● **Provided records**
"""

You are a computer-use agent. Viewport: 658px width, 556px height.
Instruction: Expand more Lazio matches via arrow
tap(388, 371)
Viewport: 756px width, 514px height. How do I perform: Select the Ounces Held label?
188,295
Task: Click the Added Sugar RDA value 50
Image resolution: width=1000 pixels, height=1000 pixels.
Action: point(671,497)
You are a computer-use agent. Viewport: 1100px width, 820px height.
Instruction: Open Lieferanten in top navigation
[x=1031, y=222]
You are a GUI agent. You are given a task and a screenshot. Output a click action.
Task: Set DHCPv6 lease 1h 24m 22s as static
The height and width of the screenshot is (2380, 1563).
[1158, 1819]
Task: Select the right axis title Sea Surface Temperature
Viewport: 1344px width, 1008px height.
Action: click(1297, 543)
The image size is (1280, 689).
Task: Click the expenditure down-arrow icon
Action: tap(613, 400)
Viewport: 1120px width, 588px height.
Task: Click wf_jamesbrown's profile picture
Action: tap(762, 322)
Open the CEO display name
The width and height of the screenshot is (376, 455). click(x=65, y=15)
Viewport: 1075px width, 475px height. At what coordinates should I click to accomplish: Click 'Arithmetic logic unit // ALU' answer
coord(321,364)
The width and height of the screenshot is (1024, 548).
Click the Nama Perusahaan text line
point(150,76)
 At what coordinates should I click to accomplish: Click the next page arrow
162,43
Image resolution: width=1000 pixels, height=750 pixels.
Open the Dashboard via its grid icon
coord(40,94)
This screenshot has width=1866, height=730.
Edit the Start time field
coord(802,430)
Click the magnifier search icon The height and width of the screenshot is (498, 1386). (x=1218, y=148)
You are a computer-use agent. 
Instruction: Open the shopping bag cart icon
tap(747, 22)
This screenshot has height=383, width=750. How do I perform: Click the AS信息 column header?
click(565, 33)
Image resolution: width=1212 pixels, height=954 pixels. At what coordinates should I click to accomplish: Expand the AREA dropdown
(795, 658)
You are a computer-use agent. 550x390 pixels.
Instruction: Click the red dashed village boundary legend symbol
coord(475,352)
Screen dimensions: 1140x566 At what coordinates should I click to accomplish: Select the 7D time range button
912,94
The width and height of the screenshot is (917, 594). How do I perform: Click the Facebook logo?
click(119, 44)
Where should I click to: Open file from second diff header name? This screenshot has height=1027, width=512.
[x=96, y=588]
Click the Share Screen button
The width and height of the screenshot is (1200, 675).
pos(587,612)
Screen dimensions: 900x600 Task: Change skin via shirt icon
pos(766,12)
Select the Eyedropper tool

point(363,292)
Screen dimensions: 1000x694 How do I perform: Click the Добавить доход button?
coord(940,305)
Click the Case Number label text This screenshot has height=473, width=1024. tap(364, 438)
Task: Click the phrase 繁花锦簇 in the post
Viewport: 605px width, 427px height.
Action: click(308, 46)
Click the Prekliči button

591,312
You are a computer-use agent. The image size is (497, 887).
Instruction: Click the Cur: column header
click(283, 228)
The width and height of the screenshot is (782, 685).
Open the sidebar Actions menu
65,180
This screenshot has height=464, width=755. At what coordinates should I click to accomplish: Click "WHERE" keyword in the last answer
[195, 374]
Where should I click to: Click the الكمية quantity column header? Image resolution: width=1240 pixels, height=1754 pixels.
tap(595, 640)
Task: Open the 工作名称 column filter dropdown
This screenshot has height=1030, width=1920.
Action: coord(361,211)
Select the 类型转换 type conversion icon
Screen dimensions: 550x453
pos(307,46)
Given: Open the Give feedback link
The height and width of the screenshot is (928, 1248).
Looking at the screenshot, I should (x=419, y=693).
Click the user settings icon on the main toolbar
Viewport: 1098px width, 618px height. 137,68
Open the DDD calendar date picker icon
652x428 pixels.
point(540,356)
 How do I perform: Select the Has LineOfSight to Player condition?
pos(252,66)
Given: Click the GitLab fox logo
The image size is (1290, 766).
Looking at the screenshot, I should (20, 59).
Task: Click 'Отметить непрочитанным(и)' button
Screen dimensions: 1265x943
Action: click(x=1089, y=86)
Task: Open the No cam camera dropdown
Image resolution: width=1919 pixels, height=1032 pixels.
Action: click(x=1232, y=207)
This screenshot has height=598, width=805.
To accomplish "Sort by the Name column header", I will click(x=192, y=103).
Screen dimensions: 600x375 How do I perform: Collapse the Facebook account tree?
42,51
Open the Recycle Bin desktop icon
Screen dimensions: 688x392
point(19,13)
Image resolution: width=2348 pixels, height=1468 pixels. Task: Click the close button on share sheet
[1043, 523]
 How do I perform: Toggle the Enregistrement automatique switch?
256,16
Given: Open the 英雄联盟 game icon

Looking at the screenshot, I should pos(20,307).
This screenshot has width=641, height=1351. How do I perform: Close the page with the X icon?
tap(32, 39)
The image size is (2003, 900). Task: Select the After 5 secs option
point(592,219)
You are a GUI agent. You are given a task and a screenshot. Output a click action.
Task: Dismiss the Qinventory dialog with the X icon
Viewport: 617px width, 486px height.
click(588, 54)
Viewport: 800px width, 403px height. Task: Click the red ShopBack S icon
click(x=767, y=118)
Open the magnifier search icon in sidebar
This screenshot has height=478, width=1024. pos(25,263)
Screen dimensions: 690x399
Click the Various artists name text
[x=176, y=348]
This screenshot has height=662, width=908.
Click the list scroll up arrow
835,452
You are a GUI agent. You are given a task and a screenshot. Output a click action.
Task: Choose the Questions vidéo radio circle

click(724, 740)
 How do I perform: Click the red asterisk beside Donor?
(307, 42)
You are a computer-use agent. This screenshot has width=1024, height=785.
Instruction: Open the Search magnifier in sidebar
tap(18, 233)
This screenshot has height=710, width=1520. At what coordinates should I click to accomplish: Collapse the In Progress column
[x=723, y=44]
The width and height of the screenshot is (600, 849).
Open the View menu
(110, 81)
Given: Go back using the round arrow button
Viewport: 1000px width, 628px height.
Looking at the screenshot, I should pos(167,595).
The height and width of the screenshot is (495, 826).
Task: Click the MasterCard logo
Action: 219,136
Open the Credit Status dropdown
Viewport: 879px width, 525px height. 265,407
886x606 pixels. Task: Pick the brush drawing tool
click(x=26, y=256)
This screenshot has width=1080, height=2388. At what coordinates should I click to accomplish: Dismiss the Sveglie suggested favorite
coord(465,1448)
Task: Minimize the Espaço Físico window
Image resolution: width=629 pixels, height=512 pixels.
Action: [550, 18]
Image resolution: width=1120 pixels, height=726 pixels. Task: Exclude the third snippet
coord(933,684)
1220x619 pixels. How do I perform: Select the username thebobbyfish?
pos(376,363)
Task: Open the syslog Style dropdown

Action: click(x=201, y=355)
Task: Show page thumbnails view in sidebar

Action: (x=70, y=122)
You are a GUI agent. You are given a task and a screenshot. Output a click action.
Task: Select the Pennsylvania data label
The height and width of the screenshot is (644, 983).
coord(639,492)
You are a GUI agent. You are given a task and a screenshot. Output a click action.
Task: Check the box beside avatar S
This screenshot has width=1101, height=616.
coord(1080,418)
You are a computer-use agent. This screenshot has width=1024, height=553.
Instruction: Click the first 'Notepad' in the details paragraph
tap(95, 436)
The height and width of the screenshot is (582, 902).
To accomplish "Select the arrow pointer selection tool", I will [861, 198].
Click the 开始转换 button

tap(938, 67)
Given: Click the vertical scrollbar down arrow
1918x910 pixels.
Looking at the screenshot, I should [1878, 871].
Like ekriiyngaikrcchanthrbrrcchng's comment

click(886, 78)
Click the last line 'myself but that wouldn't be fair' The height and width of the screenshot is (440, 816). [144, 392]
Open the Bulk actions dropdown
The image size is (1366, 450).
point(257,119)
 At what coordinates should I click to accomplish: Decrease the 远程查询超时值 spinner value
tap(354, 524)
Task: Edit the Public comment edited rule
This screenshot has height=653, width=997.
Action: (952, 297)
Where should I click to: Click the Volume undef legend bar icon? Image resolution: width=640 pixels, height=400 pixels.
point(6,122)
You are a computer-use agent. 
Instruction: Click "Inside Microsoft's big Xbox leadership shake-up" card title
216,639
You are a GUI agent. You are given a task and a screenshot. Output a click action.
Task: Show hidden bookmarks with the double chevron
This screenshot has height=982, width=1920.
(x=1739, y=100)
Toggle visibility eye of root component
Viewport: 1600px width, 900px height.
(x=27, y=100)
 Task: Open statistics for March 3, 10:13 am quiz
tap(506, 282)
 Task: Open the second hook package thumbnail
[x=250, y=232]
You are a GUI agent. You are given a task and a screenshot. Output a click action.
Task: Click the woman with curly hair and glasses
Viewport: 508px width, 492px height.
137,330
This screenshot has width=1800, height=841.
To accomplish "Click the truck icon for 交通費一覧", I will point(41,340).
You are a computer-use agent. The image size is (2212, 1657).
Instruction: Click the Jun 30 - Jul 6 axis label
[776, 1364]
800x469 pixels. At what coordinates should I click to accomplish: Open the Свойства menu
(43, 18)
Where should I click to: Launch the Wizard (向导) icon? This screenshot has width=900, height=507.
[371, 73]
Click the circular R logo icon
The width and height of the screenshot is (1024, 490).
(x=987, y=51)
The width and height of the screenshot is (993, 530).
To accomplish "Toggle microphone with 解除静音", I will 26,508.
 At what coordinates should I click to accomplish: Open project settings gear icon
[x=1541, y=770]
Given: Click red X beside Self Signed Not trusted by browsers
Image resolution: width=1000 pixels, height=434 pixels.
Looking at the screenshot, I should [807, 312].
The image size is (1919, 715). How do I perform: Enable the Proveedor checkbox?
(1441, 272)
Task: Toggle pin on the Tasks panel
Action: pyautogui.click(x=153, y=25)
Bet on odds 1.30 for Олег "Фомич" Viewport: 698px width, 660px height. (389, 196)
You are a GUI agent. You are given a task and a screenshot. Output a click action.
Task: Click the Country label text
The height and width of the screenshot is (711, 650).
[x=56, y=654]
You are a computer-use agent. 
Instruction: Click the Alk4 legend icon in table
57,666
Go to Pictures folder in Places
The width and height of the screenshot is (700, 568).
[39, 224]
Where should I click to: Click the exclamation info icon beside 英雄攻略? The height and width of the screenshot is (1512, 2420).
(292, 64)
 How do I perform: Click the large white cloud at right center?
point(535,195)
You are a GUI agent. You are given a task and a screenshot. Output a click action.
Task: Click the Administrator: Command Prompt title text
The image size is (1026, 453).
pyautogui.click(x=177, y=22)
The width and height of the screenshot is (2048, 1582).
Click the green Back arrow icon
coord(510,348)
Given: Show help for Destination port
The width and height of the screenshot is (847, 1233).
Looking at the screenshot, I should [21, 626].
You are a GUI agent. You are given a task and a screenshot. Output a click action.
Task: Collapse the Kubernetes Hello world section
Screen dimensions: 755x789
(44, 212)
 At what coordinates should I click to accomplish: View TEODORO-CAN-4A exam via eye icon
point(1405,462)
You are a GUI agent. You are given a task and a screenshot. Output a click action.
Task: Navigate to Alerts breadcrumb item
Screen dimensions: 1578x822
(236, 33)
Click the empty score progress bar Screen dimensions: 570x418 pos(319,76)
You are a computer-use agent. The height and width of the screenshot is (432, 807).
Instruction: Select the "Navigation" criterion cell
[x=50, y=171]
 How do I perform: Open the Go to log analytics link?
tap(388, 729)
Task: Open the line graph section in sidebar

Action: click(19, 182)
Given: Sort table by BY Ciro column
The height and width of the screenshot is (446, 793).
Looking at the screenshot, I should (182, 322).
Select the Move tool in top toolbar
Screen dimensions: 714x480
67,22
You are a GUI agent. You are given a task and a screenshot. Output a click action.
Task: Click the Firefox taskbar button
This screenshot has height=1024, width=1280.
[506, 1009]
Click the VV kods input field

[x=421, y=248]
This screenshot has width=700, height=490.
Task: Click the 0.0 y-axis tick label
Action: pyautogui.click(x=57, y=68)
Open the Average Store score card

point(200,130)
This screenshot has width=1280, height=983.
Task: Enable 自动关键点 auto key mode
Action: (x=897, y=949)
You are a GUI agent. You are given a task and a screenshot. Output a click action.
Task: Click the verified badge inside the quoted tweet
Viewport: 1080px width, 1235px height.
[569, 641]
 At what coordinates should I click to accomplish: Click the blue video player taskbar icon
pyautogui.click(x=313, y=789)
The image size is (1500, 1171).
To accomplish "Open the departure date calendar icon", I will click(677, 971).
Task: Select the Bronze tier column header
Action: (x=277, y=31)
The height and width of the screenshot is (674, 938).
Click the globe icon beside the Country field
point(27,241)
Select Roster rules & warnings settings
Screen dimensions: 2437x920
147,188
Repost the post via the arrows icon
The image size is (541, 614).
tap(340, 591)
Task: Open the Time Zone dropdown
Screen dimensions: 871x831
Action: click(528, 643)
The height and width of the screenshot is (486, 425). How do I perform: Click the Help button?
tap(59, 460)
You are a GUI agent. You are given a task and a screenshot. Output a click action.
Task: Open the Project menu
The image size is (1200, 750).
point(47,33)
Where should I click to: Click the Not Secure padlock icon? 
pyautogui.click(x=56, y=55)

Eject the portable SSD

"""

● **To do**
Look through the records above and please copy every line in which the string "Sort" occurs.

● **Result below**
To accomplish "Sort by the Name column header", I will click(x=192, y=103).
Given: Sort table by BY Ciro column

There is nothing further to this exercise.